Cuando me hacía falta un baño, mi padre calentaba agua y la echaba en un barreño. Luego me desnudaba y me frotaba de arriba abajo, de pie en el barreño. Creo que así me quedaba tan limpio como si me hubiera lavado en una bañera, probablemente más, puesto que no acababa sentado en mi propia agua sucia.

De mobiliario teníamos dos sillas y una mesita, que junto con una cómoda chiquitita, eran las únicas comodidades que poseíamos. Era todo lo que necesitábamos.

El retrete era una especie de cabañita de madera en el prado, a cierta distancia del carromato. En verano estaba bien, pero te aseguro que sentarse allí en un día de nieve, en invierno, era como sentarse dentro de una nevera.

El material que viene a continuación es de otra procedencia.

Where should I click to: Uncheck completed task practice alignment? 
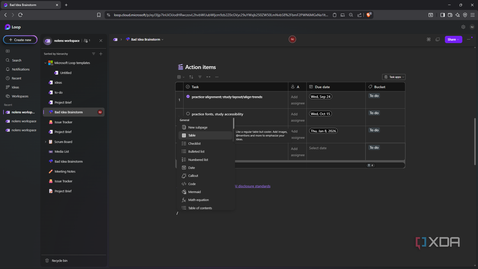(188, 97)
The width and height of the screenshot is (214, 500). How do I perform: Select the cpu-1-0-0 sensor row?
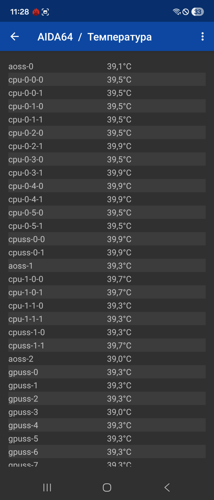point(107,279)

Justo detrás del carromato había un viejo manzano. Daba unas manzanas estupendas que maduraban a mediados de septiembre y podías continuar cogiéndolas durante las cuatro o cinco semanas siguientes. Algunas de las ramas del árbol colgaban precisamente sobre el carromato y, cuando el viento hacía caer las manzanas por la noche, muchas veces daban en el techo. Yo las oía caer, pom... pom... pom..., encima de mi cabeza, mientras estaba acostado en mi litera, pero esos ruidos nunca me asustaron porque sabía exactamente qué era lo que los producía.

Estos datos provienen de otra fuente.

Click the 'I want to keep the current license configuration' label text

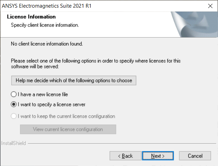coord(66,116)
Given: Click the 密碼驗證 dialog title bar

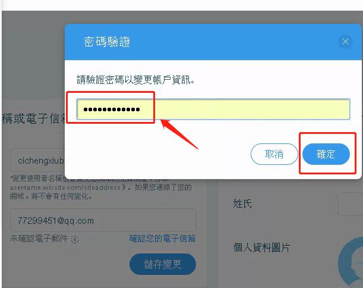Looking at the screenshot, I should 213,42.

Me encantaba vivir en aquel carromato de gitanos. Me encantaba sobre todo por las noches, cuando estaba arropado en mi litera y mi padre me contaba cuentos. La lámpara de parafina tenía la llama baja, y yo veía los trozos de madera ardiendo al rojo en la vieja estufa y era maravilloso estar tumbado allí, acurrucado y calentito en mi cama, en aquella pequeña habitación. Y lo más maravilloso de todo era la sensación de que, cuando yo me durmiera, mi padre seguiría allí, muy cerca, sentado en su silla junto al fuego o tumbado en la litera encima de la mía.